══ DATA

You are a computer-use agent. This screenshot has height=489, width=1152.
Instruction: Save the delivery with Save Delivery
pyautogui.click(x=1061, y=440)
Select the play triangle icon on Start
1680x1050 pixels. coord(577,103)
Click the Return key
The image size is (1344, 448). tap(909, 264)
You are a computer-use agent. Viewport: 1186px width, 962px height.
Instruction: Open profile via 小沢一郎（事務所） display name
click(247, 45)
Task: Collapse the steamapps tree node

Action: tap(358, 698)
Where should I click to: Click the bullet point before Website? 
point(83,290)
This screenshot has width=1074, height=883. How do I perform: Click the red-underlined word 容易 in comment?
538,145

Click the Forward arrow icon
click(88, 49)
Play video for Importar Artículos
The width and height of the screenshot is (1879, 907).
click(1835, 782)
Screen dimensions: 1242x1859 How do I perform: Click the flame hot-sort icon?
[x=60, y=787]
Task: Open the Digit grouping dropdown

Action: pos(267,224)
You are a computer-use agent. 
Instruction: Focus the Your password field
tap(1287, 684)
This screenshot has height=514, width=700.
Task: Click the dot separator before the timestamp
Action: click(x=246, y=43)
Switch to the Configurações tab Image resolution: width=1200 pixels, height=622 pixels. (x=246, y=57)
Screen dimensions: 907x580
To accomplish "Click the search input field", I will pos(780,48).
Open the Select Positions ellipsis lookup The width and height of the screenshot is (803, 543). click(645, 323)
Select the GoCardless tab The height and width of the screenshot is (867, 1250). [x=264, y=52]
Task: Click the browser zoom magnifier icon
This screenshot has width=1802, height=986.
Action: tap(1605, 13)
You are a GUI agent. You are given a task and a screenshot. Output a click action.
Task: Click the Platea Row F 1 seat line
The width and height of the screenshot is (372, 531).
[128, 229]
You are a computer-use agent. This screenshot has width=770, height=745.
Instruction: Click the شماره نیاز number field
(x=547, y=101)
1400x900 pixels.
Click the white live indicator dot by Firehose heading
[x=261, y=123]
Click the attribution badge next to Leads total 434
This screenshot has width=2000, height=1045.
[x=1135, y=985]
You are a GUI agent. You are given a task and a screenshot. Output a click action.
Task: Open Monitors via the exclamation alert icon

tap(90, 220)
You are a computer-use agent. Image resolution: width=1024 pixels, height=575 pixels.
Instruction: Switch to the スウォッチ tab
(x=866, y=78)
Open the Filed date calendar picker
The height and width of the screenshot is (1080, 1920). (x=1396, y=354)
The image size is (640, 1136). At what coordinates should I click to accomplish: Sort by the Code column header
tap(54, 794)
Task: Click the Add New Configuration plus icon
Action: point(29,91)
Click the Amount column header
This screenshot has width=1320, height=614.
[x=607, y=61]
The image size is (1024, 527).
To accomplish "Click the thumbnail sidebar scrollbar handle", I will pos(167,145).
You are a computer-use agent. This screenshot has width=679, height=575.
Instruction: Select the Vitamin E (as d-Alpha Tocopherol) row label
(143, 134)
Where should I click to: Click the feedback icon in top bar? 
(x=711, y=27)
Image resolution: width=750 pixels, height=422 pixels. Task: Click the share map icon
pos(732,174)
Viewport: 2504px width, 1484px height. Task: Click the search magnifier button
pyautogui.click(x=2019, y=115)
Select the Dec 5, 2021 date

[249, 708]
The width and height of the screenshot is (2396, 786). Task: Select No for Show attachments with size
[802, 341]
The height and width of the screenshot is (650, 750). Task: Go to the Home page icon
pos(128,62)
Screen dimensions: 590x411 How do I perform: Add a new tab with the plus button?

════

▶ _WORK TO BE COMPLETED_
Echo every line of the records from the one containing "Select the play triangle icon on Start" down to the one containing "click(247, 45)", both included.

▶ _FINISHED TASK_
Select the play triangle icon on Start
1680x1050 pixels. coord(577,103)
Click the Return key
The image size is (1344, 448). tap(909, 264)
You are a computer-use agent. Viewport: 1186px width, 962px height.
Instruction: Open profile via 小沢一郎（事務所） display name
click(247, 45)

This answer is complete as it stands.